SECURITIES AND EXCHANGE COMMISSION

Washington, D.C. 20549

 

FORM 8-K

 

CURRENT REPORT

Pursuant to Section 13 or 15(d)

of the Securities Exchange Act of 1934

Date of Report (Date of earliest event reported): May 10, 2023

 

Dana Incorporated

(Exact name of registrant as specified in its charter)

 

Delaware   1-1063   26-1531856
(State or other jurisdiction of incorporation)   (Commission File Number)   (IRS Employer Identification Number)

 

3939 Technology Drive, Maumee, Ohio 43537
(Address of principal executive offices) (Zip Code)
 
(419) 887-3000
(Registrant’s telephone number, including area code)

 

Check the appropriate box below if the Form 8-K filing is intended to simultaneously satisfy the filing obligation of the registrant under any of the following provisions:

Written communications pursuant to Rule 425 under the Securities Act (17 CFR 230.425)
Soliciting material pursuant to Rule 14a-12 under the Exchange Act (17 CFR 240.14a-12)
Pre-commencement communications pursuant to Rule 14d-2(b) under the Exchange Act (17 CFR 240.14d-2(b))
Pre-commencement communications pursuant to Rule 13e-4(c) under the Exchange Act (17 CFR 240.13e-4(c))

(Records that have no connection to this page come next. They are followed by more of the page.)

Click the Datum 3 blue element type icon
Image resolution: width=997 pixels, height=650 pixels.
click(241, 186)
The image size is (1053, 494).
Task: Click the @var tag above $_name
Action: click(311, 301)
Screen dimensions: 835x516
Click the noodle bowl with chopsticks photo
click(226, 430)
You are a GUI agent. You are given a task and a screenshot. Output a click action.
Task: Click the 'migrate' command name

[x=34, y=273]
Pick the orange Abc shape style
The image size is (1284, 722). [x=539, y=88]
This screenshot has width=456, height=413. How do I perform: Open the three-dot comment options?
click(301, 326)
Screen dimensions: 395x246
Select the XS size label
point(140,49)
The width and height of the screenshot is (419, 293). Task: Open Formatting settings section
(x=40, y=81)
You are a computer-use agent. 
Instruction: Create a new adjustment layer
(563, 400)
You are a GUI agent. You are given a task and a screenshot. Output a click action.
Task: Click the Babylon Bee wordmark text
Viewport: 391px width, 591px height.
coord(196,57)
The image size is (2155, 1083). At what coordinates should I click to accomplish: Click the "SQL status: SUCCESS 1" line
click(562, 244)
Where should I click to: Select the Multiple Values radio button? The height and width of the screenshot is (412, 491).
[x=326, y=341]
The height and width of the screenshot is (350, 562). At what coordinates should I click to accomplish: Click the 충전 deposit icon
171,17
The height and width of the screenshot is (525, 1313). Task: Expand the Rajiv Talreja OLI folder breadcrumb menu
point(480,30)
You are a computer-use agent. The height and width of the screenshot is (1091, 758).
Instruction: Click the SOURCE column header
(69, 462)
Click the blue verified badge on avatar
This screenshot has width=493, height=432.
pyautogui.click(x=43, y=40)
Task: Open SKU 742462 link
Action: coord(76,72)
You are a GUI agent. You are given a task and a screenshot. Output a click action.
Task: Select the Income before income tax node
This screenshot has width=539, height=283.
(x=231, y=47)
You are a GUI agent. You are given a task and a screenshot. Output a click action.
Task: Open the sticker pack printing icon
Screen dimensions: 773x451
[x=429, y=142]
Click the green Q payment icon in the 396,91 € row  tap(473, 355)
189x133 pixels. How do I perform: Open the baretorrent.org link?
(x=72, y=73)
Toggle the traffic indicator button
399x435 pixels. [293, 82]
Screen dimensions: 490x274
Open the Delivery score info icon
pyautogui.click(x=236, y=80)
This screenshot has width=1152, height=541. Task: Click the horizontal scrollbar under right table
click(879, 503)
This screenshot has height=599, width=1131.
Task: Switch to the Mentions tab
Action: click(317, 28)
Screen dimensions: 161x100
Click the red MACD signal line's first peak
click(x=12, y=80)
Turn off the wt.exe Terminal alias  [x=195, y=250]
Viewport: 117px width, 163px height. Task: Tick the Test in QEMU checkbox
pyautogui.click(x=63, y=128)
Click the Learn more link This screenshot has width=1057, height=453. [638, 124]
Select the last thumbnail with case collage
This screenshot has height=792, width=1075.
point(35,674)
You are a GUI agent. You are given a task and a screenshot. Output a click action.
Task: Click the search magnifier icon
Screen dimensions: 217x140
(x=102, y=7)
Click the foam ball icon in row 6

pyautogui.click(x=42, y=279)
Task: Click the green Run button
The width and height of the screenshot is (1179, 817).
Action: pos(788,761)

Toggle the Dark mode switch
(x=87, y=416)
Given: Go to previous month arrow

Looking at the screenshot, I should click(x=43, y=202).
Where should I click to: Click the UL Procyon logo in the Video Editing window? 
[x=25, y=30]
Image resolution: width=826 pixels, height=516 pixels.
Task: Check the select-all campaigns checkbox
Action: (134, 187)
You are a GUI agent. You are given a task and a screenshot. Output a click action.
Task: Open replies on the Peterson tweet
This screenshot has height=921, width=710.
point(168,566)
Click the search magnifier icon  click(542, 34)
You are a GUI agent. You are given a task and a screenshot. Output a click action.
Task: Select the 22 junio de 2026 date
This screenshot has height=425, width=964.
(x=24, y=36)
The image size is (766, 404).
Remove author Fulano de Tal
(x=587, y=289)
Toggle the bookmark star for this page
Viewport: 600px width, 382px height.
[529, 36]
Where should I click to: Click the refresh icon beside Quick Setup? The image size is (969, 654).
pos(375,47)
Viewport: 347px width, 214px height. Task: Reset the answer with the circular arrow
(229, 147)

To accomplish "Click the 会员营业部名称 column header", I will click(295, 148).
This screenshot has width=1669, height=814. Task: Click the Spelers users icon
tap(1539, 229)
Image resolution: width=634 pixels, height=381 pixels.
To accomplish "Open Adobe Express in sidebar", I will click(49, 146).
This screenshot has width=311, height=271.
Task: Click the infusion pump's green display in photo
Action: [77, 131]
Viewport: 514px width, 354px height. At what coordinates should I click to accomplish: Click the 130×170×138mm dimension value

Securities registered pursuant to Section 12(b) of the Act:

Title of Each Class

 

Trading
Symbol

 

Name of Each Exchange
on which Registered

Common Stock, $.01 par value   DAN   New York Stock Exchange

 

Indicate by check mark whether the registrant is an emerging growth company as defined in Rule 405 of the Securities Act of 1933 (§230.405 of this chapter) or Rule 12b-2 of the Securities Exchange Act of 1934 (§240.12b-2 of this chapter).

 

Emerging growth company

If an emerging growth company, indicate by check mark if the registrant has elected not to use the extended transition period for complying with any new or revised financial accounting standards provided pursuant to Section 13(a) of the Exchange Act.

 

 

Item 7.01Regulation FD Disclosure.

2031 Notes Offering

On May 10, 2023, Dana Incorporated (“Dana”) issued a news release announcing the intention of its wholly-owned subsidiary, Dana Financing Luxembourg S.à r.l. (the “Issuer”), to offer €425 million aggregate principal amount of senior unsecured notes due 2031 (the “2031 Notes”) in a private offering that is exempt from the registration requirements of the Securities Act of 1933, as amended (the “2031 Notes Offering”). The 2031 Notes will be fully and unconditionally guaranteed by Dana.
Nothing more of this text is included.